> **出典文書**:
傷んだ食品がおもな原因と思われがちだが、食べ物を介して感染すれば「食中毒」扱いになるので、秋から冬にかけておいしいキノコやカキの「自然毒」、冬季に流行する「ウイルス性の感染症」も原因となる。おいしいものが増える秋〜冬は、食中毒の危険性も高まっているのだ。

■カキやきのこの「自然毒」にご用心

2013年で食中毒にかかった患者数を、四半期ごとに集計すると、

・1位 … 1〜3月(33.8%)

・2位 … 4〜6月(25.7%)

・3位 … 10〜12月(23.1%)

・4位 … 7〜9月(17.2%)

と、食品が傷みやすいイメージに反して7〜9月が最下位だ。10〜3月:4〜9月の半年単位で比較しても57:43となり、“食中毒=夏”のイメージとは裏腹に、寒い時期のほうが1.3倍も多い。これは、食べ物を介して具合が悪くなれば、「食中毒」扱いになるので、食材自体がもつ「自然毒(毒素)」やウイルス性の「感染症」も食中毒にカウントされるからだ。

> **記録の抜粋**:

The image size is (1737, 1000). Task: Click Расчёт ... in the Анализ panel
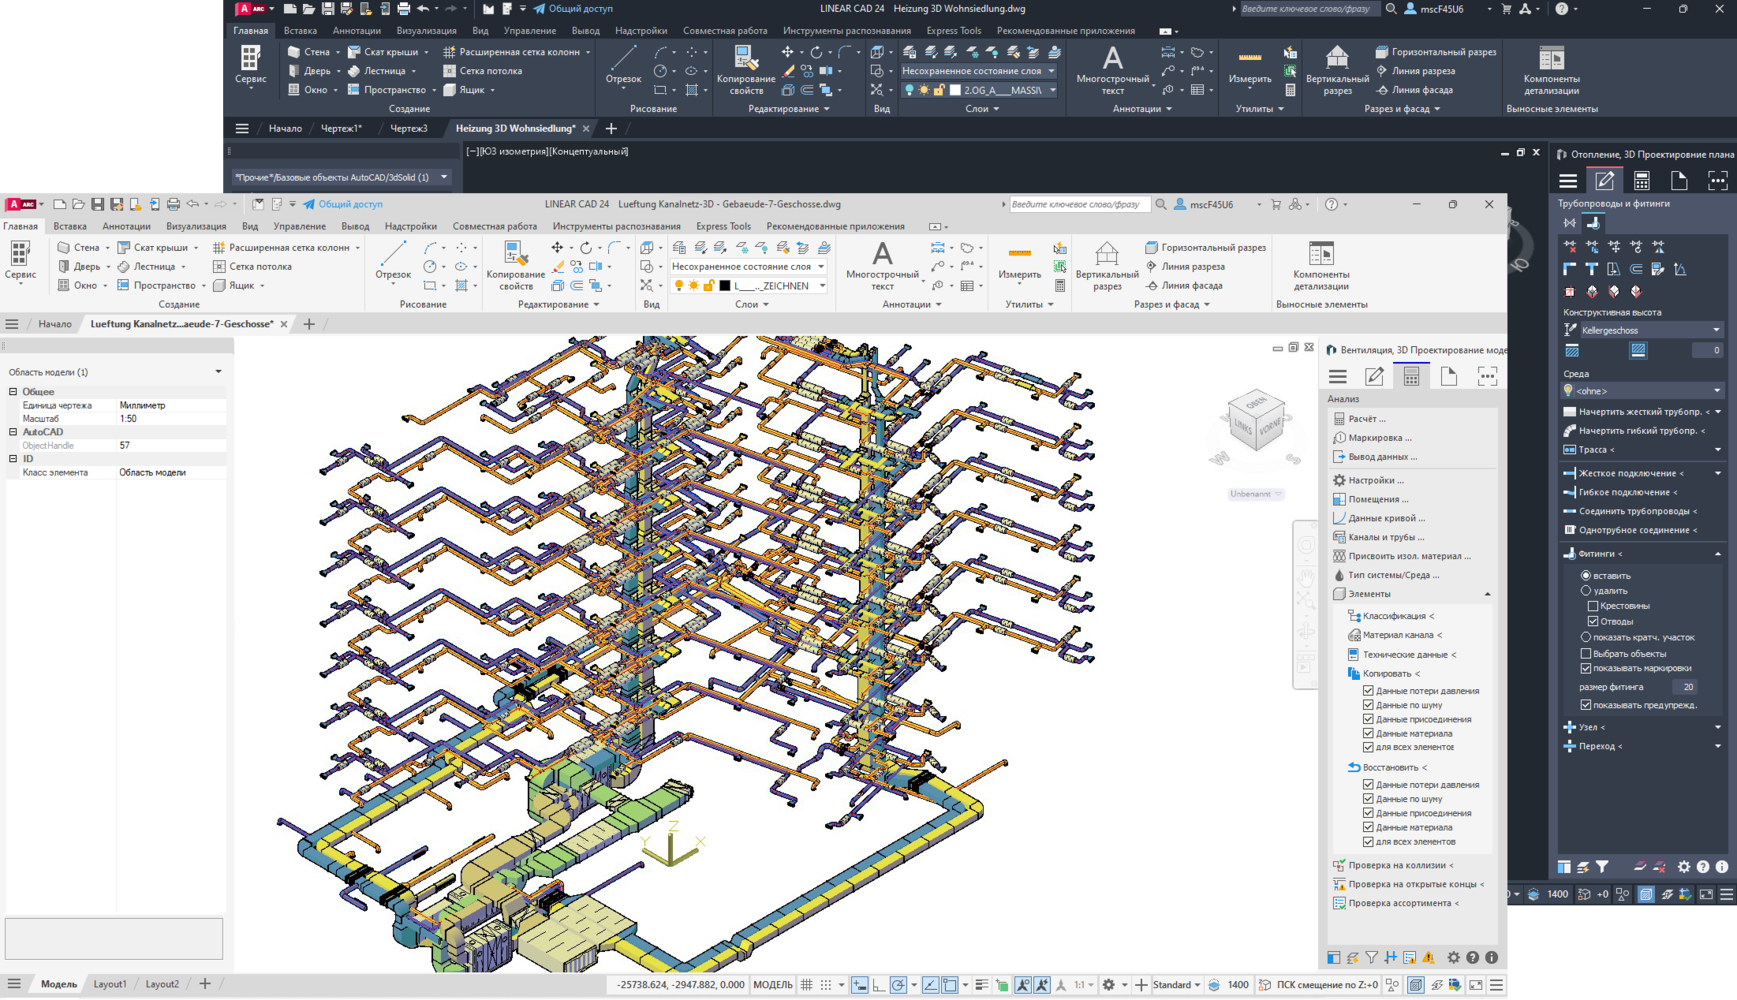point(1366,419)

...

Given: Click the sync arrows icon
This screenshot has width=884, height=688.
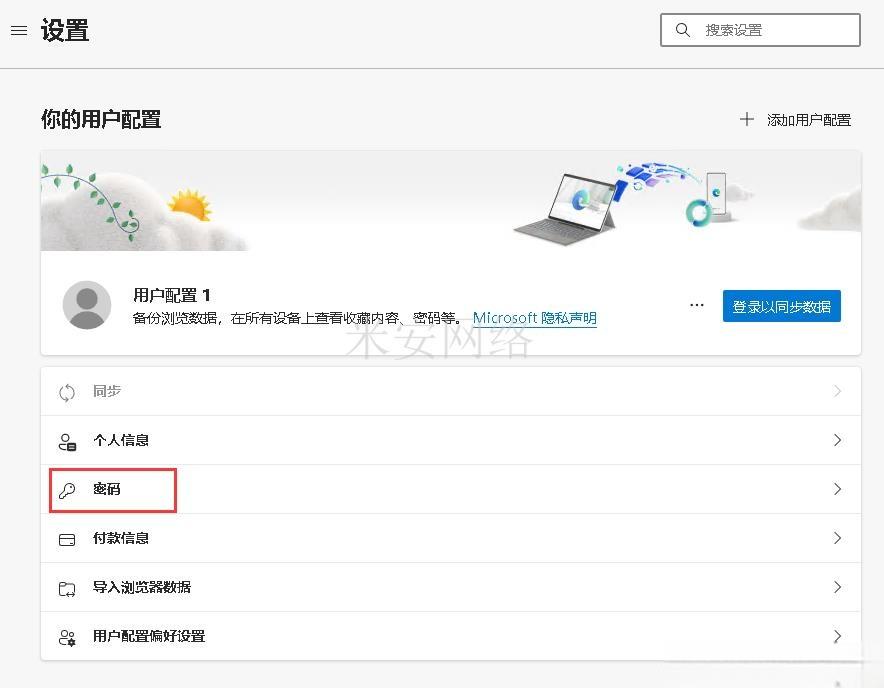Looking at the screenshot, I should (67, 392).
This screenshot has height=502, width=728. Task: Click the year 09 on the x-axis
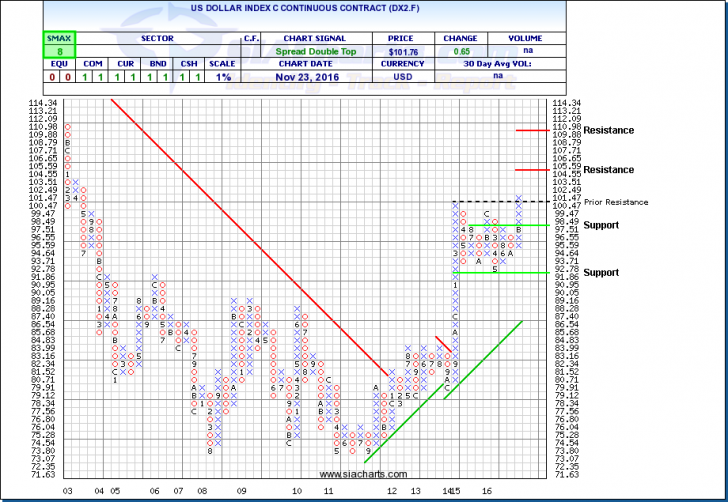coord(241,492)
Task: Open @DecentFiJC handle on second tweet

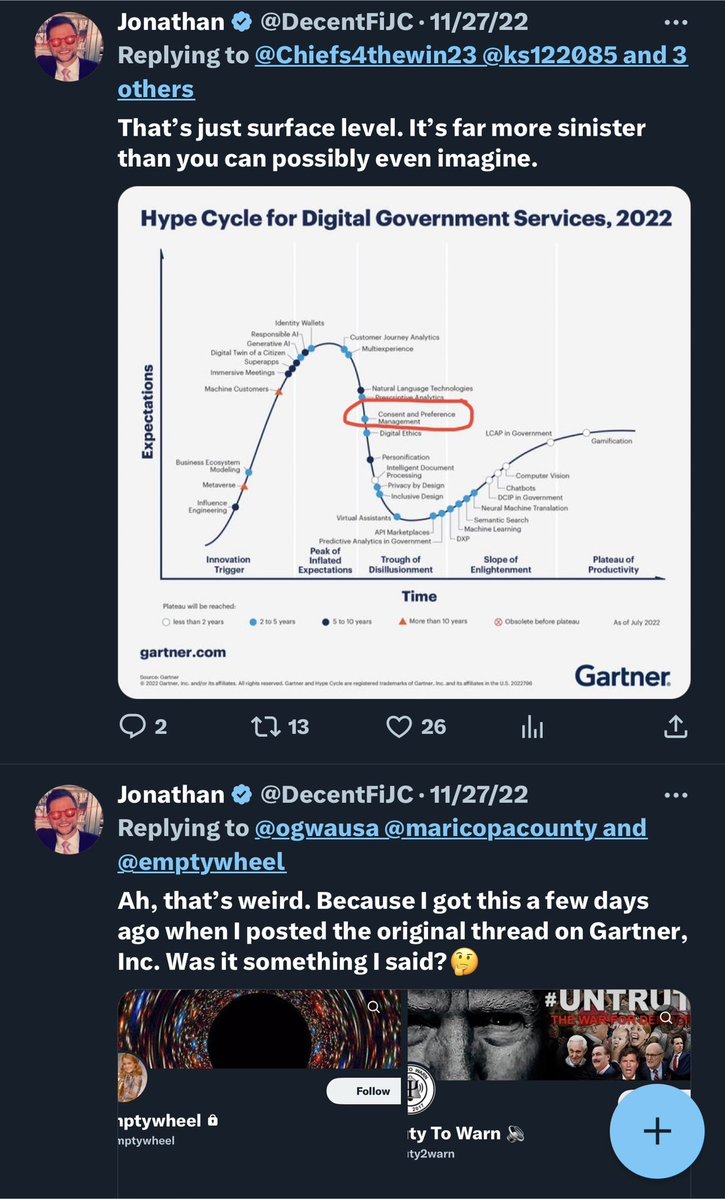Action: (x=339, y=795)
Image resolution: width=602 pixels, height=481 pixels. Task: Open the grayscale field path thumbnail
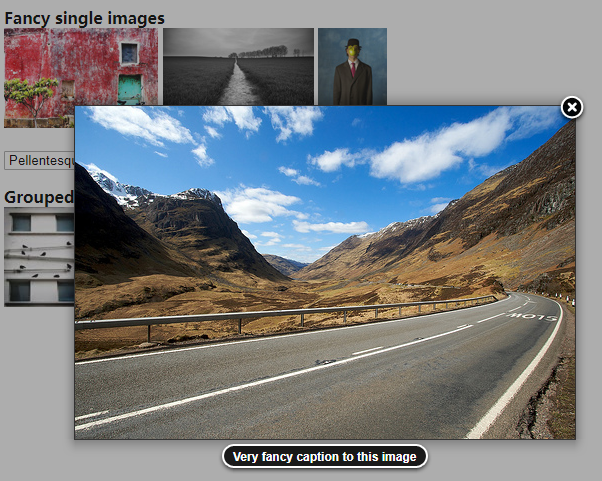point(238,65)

---

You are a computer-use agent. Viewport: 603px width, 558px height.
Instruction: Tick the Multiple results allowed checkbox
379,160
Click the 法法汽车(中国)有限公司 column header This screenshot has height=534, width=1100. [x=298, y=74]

> **練習問題**:
a) 出典文書によると、2013年の四半期別の食中毒患者数で最も少なかった時期はいつですか。
b) 出典文書が2013年の食中毒患者数を集計した四半期を、それぞれの割合とともにすべて挙げてください。
c) 出典文書のうち、「と、食品が傷みやすいイメージ」から「中毒にカウントされるからだ。」までをそのまま書き写してください。
記録は出典文書とは別の資料です。

> **解答**:
a) 7〜9月(17.2%)です。

b)
・1〜3月(33.8%)
・4〜6月(25.7%)
・10〜12月(23.1%)
・7〜9月(17.2%)

c)
と、食品が傷みやすいイメージに反して7〜9月が最下位だ。10〜3月:4〜9月の半年単位で比較しても57:43となり、“食中毒=夏”のイメージとは裏腹に、寒い時期のほうが1.3倍も多い。これは、食べ物を介して具合が悪くなれば、「食中毒」扱いになるので、食材自体がもつ「自然毒(毒素)」やウイルス性の「感染症」も食中毒にカウントされるからだ。